→ **What the exercise asks**
Copy out the entries verbatim, starting with the line containing "Click Add Ingredients" and ending with the line containing "The height and width of the screenshot is (505, 977).", both of these lines included.

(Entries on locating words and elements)
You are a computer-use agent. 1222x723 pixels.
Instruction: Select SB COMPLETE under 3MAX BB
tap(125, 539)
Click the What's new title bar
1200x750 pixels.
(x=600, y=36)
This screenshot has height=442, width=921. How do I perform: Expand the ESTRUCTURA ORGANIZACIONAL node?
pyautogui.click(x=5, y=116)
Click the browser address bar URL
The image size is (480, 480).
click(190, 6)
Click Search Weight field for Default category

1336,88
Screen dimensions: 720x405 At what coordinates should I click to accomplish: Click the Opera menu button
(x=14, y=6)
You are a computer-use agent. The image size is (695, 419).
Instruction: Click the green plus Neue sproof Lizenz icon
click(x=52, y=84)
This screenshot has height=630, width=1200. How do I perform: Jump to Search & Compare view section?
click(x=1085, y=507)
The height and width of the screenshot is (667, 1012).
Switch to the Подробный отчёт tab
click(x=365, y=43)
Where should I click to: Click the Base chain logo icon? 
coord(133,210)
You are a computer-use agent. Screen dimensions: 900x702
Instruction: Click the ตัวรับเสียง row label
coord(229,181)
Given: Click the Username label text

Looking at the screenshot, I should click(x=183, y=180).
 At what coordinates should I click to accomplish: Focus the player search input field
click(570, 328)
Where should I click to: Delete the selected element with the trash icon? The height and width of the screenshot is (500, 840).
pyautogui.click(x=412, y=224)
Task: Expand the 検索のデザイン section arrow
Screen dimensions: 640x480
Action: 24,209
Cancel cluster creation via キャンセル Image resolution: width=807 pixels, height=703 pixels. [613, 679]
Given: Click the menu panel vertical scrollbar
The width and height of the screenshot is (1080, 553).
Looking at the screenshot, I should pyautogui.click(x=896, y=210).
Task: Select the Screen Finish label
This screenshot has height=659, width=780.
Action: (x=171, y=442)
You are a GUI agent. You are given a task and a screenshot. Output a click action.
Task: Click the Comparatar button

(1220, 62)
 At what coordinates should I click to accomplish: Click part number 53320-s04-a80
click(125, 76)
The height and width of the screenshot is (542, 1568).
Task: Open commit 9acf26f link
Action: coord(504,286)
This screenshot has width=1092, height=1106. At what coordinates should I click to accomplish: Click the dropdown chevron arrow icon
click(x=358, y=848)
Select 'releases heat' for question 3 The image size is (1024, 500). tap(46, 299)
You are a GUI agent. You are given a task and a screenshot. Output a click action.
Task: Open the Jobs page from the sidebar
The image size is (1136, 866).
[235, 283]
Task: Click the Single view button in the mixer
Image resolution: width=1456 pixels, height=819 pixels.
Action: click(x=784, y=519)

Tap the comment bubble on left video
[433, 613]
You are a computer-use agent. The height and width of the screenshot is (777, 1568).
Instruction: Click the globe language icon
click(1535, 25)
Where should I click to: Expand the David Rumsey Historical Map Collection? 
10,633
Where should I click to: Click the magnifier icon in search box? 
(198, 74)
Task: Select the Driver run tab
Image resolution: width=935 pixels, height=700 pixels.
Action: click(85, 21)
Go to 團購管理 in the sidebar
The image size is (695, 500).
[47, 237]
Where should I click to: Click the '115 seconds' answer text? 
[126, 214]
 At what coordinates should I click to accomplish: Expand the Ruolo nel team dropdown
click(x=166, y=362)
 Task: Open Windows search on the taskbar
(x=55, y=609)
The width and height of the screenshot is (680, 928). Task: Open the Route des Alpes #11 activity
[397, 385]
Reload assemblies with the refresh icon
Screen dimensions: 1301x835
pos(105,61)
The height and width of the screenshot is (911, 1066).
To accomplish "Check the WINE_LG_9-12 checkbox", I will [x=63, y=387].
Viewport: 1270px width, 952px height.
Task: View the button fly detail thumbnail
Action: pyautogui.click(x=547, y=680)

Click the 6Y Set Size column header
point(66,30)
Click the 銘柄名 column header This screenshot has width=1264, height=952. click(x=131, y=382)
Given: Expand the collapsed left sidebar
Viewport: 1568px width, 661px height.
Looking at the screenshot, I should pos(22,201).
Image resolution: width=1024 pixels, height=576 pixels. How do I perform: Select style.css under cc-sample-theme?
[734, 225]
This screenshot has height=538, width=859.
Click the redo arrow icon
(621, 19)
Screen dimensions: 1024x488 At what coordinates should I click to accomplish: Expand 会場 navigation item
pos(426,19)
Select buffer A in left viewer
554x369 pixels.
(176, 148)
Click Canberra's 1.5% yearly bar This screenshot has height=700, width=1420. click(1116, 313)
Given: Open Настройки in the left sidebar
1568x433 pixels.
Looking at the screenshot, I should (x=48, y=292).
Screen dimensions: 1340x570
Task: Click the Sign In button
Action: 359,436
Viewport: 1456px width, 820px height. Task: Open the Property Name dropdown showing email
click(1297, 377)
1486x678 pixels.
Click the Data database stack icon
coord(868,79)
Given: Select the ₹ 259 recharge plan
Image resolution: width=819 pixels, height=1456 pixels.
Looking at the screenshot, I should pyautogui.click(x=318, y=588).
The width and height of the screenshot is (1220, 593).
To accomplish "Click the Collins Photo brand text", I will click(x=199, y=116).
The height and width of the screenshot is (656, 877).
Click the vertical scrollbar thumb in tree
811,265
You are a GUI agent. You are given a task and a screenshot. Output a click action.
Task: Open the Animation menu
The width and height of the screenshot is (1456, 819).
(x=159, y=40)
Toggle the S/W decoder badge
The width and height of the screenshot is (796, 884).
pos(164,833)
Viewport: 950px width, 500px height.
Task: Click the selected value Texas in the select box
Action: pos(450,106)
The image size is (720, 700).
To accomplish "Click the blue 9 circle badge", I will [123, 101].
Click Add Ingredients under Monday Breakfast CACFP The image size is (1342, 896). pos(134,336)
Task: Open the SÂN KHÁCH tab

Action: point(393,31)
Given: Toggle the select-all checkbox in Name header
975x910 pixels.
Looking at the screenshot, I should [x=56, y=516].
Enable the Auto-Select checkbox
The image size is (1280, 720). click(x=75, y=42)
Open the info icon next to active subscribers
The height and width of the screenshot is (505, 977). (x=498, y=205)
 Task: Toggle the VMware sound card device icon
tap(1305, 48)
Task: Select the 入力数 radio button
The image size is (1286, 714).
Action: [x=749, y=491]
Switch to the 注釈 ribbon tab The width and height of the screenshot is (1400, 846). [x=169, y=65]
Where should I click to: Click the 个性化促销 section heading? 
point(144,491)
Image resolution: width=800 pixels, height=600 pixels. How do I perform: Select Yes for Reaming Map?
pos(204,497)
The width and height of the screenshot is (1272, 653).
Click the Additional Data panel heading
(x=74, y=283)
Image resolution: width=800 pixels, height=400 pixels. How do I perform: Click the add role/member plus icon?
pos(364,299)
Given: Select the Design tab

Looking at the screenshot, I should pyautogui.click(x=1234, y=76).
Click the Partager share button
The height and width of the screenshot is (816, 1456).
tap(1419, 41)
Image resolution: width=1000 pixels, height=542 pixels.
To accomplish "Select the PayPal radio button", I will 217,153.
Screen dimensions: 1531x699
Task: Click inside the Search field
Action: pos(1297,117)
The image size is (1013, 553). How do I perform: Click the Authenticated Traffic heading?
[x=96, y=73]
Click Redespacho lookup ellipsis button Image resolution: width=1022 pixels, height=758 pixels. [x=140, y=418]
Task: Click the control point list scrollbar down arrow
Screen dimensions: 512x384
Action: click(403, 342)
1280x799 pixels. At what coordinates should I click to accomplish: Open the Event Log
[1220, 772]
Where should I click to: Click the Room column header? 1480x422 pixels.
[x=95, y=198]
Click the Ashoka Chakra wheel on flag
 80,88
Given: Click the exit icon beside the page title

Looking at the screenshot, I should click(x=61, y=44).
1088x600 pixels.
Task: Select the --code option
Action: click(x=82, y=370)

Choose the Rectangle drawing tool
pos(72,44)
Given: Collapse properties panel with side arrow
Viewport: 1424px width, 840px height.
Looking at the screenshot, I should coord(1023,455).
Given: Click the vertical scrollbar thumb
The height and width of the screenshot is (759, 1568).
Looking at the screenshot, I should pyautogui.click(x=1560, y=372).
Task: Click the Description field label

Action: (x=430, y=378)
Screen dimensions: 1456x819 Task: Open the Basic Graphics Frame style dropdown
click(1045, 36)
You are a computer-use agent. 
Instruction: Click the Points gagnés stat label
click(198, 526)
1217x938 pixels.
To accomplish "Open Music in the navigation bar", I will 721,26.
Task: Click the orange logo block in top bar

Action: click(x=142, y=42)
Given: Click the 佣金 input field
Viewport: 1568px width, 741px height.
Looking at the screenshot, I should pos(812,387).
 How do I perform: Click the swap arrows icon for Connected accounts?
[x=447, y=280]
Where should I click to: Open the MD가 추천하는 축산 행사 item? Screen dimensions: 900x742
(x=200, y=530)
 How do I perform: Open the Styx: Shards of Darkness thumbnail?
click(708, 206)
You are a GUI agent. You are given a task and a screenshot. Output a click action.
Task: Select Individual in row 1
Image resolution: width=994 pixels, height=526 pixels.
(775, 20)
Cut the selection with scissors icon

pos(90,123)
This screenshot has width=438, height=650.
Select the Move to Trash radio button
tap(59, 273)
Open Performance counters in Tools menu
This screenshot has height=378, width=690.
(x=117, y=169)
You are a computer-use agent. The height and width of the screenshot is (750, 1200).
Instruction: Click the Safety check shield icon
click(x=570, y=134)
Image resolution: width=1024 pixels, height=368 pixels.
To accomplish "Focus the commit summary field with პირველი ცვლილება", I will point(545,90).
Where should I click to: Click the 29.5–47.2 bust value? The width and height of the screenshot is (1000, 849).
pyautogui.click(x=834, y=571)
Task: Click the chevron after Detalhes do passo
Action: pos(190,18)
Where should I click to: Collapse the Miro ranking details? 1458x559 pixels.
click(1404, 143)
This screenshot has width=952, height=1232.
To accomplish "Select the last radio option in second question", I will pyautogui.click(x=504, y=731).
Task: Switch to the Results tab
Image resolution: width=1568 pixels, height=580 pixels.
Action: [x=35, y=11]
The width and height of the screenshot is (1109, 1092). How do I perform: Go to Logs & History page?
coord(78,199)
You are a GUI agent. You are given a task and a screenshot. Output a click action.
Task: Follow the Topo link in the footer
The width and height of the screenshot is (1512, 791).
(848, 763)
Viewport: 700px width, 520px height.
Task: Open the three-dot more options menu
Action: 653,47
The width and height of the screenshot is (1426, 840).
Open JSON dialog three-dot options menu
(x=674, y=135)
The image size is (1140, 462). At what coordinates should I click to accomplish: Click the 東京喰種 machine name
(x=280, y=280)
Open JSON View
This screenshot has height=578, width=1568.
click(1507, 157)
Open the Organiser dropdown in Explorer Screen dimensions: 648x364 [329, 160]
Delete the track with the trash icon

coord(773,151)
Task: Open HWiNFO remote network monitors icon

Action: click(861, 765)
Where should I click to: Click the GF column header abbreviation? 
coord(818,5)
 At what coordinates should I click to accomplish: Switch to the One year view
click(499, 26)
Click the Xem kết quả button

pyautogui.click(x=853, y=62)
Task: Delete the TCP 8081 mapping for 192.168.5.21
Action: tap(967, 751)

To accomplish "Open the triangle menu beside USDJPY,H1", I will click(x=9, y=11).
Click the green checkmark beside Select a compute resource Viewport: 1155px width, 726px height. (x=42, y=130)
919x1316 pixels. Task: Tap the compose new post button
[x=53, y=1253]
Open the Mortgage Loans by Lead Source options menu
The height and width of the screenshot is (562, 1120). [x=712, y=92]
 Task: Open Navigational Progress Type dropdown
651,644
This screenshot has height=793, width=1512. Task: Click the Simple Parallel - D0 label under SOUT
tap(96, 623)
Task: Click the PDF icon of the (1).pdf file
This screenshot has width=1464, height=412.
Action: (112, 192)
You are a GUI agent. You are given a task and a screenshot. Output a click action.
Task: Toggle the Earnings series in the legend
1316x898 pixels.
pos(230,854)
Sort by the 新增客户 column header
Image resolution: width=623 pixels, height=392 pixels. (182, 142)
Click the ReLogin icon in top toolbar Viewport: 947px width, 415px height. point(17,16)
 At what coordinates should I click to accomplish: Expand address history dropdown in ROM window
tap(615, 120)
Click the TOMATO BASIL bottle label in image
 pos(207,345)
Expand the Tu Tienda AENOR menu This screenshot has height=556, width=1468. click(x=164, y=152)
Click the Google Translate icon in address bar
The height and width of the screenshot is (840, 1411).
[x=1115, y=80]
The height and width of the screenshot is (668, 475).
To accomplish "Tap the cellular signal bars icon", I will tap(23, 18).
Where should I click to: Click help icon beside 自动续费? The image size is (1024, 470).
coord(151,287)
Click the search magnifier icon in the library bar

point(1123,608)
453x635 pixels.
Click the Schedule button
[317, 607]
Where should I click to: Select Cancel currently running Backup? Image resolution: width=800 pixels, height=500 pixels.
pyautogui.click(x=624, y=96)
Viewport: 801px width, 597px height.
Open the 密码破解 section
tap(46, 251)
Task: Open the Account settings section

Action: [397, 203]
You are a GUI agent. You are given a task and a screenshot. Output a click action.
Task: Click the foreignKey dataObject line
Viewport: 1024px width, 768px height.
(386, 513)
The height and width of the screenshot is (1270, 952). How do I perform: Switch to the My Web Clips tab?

→ **Task answer**
Click Add Ingredients under Monday Breakfast CACFP The image size is (1342, 896). pos(134,336)
Task: Open the SÂN KHÁCH tab

Action: point(393,31)
Given: Toggle the select-all checkbox in Name header
975x910 pixels.
Looking at the screenshot, I should [x=56, y=516].
Enable the Auto-Select checkbox
The image size is (1280, 720). click(x=75, y=42)
Open the info icon next to active subscribers
The height and width of the screenshot is (505, 977). (x=498, y=205)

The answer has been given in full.